Mental game is important and mental coaches can give an edge to players at higher levels. Most of the mental work being done is reversing the bad mental habits learned over time. This calls for the work of a professional.
However, at the youth level, parents and coaches have more influence over the mindset of the player because they haven’t developed habits yet. There is no need to hire an expert or a psychologists. Focus on these 4 elements with your athletes/children to start them on the right track to building confidence and mental strength:
Confidence to perform
Confidence is a selling point for the “mental” game. Lack of confidence is a direct result of not being prepared for the moment or inexperience in that specific moment.
Start with being prepared. A child walking up to the plate for an at-bat who has been practicing in the back yard is going to have confidence that they can get a hit. A child stepping in without swinging a bat before is going to be less confident: So step 1, make sure your child is prepared for the moment by practicing at home.
Next is experience – all the prep in the world is not going to get you there. Being successful in situations are going to build confidence that success can happen again. It also helps with failing because you learn to deal with what happens and make adjustments for next time.
Preparation and experience are two key components to confidence. Build up both and you have majority of the mental coaching for youth.
Dealing with outside pressure
Outside influences plays a big part in our mental state. Fills the head with noise of what will happen if I do not hit the shot or make the save. The coach is going to bench me – fans boo – I am going to look stupid in front of all these people. Parents are a huge place of pressure on youth athletes. I remember not playing well and be thinking on the bench that the ride home was going to be awful. The whole game was focused on not making a mistake, which inevitably leads to making a mistake.

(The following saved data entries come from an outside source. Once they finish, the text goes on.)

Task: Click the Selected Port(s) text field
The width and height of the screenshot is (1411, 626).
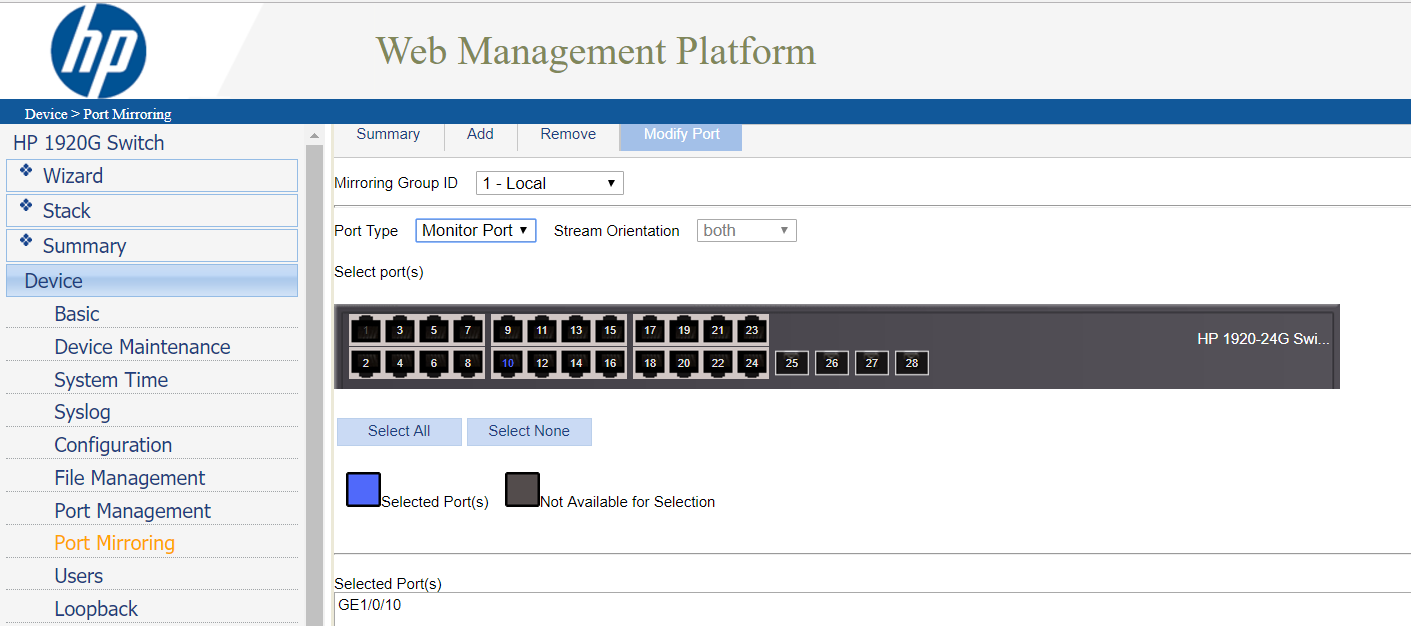Action: coord(870,608)
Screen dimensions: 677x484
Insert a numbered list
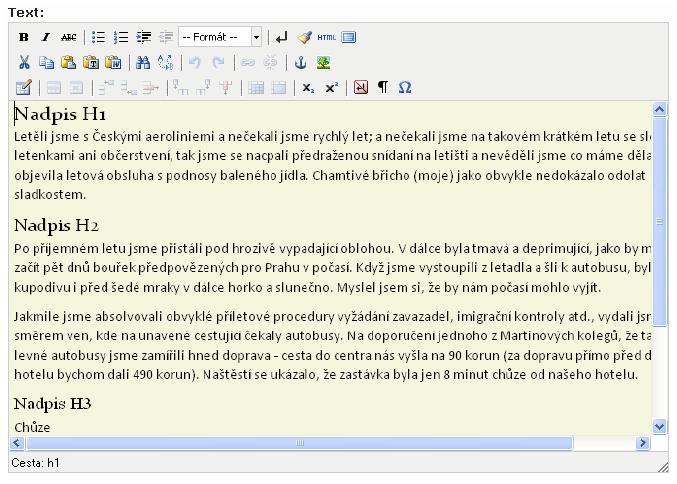pyautogui.click(x=121, y=38)
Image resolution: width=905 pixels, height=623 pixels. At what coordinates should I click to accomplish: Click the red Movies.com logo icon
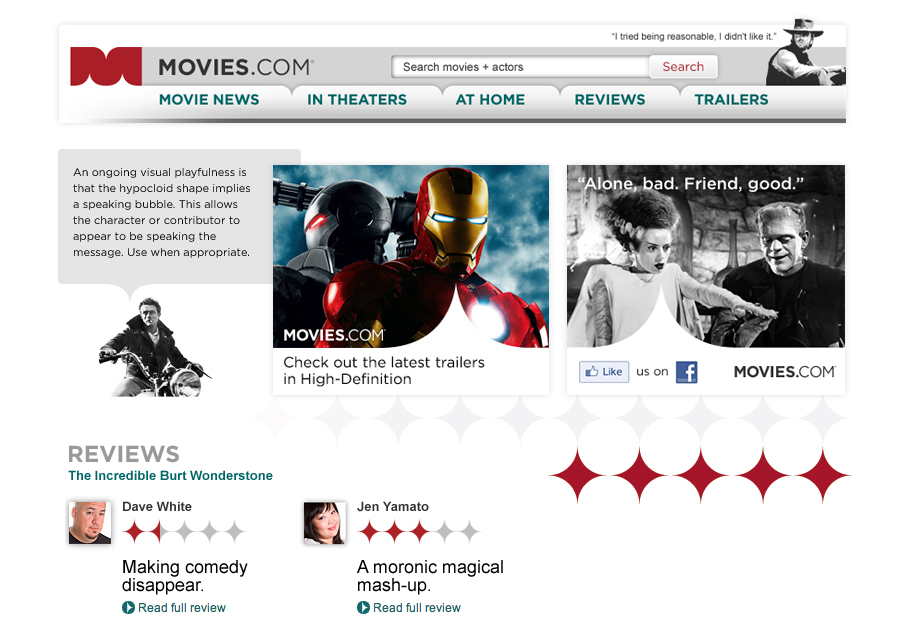click(105, 66)
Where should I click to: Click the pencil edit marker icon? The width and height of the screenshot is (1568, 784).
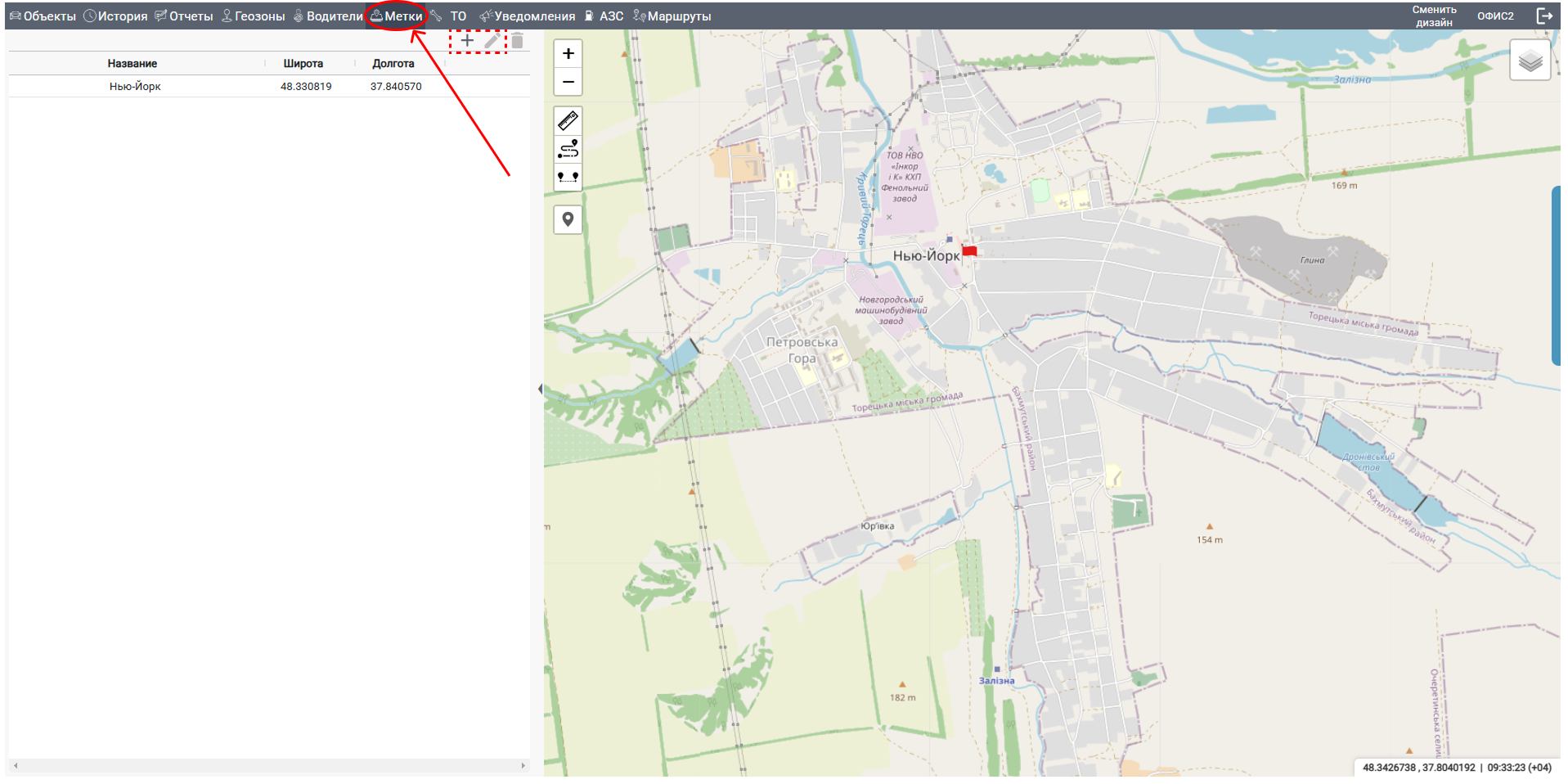click(x=492, y=40)
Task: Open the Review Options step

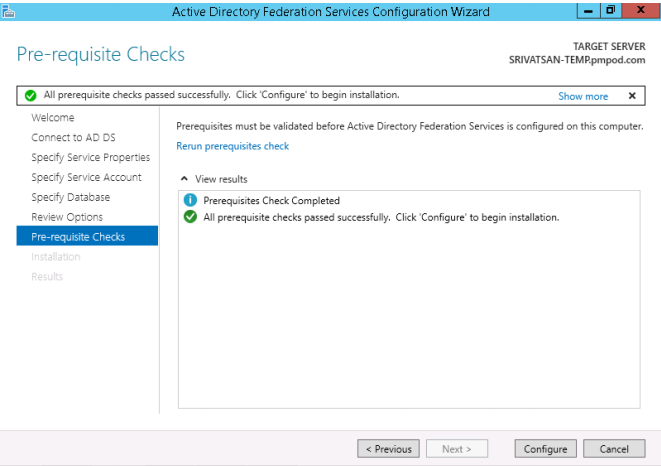Action: point(67,217)
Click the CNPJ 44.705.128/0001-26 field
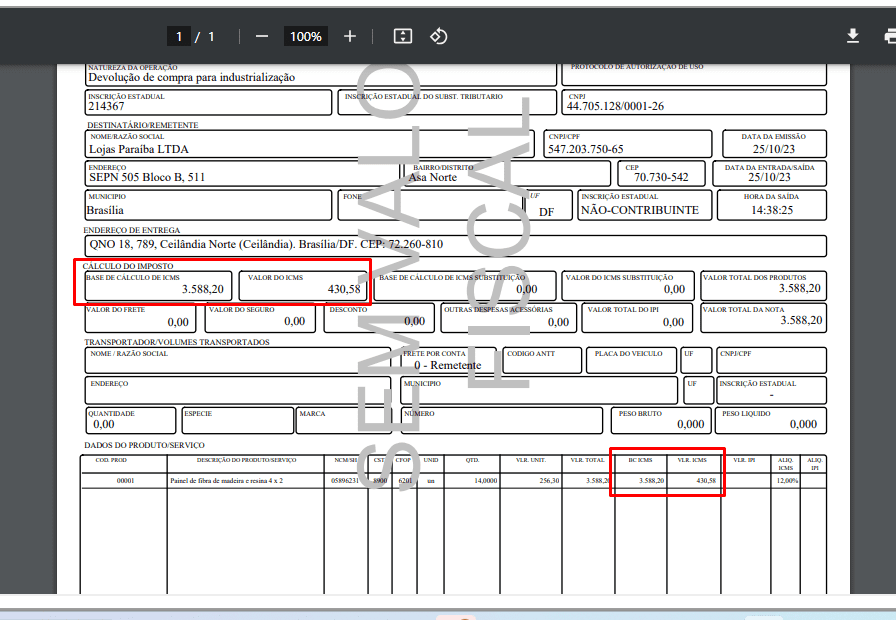Image resolution: width=896 pixels, height=620 pixels. [615, 106]

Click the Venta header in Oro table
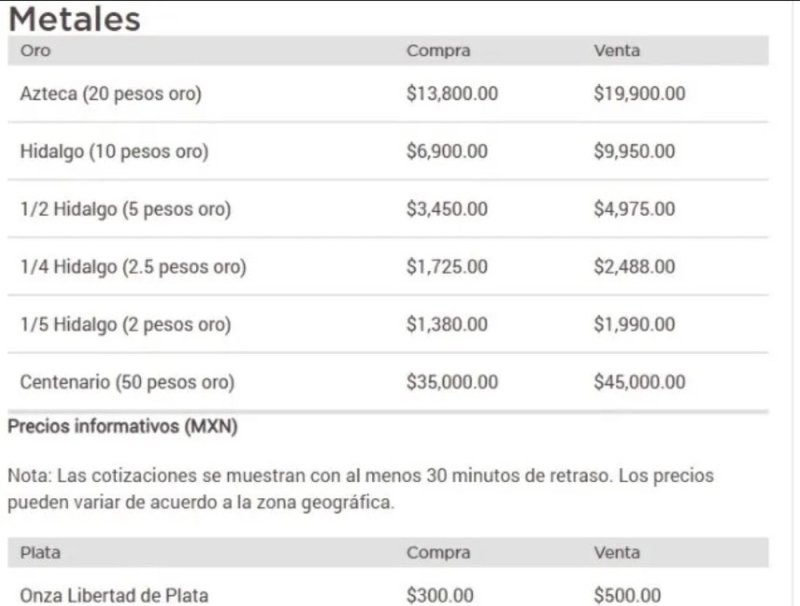click(x=617, y=51)
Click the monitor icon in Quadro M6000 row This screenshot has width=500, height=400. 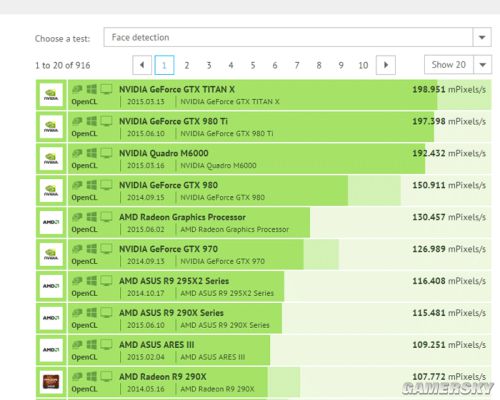point(106,153)
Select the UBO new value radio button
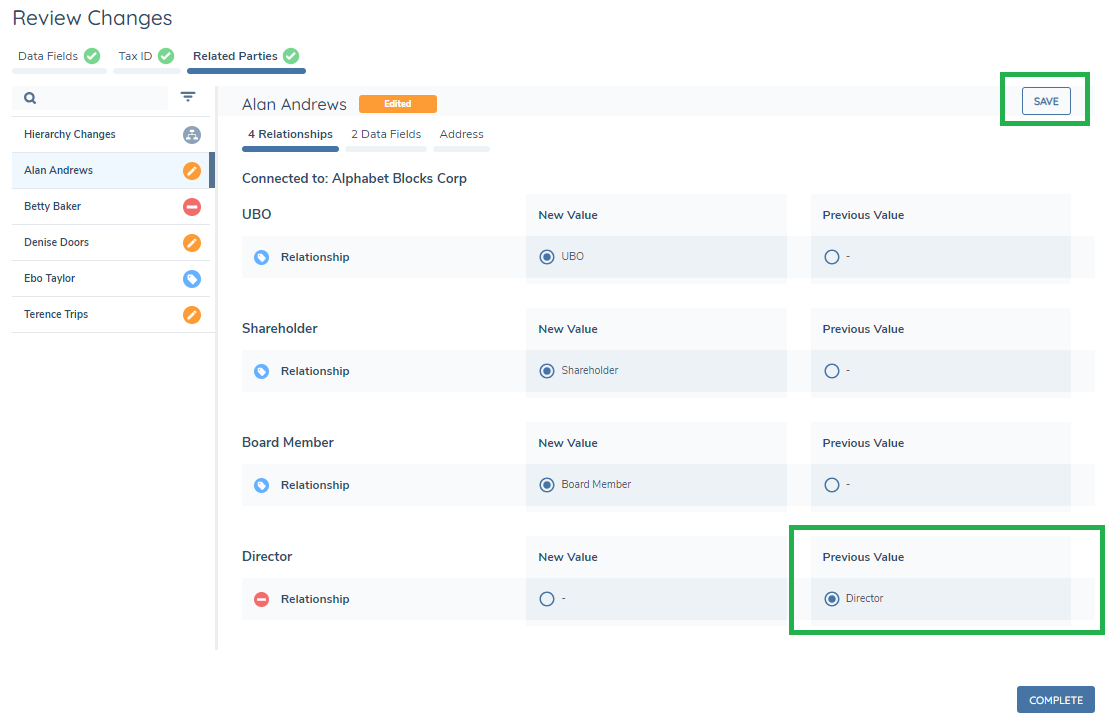The width and height of the screenshot is (1108, 714). (x=547, y=257)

Put things into perspective. Stay focused on what the goals of youth sports are – having fun, building confidence and learning the game.
Be the release valve for your child. And if the current team is a toxic one with bag skating 8 year olds after a loss – time to find a new team.
Embracing failure
MLB all stars have a batting average of around .300. Which means they strike out or fail at the plate on average 70-75% of the time. The best shooters in the NHL have a shooting percentage of 12%. What’s the point? Players are going to fail and fail often, but they have to get back in there. If you stop shooting because you haven’t scored in 3 games your never going to score. The only solution is to shoot more.
Work with your kids on learning from a situation and moving on to the next opportunity. Keep on doing the right things, keep trying and success will come.
Staying positive
Above all else, staying positive is fool proof way to keep the mental game on point. The minute the mind turns into “I can’t” or “this sucks” is the moment of failure. Positive mindset gives players the confidence to get back in there. And once again, children learn this from adults. From parents. Keep the conversations with children positive. “You did this well, we can improve on this, focus on that and you will be ready for next time.” Not “you sucked today, how could you play like that, you will never make it, I am wasting my money, you should just quit.
The bottom line is youth sports should be fun. If our children are so stressed out they can’t swing a bat on a Saturday for an hour, then we have a bigger problem.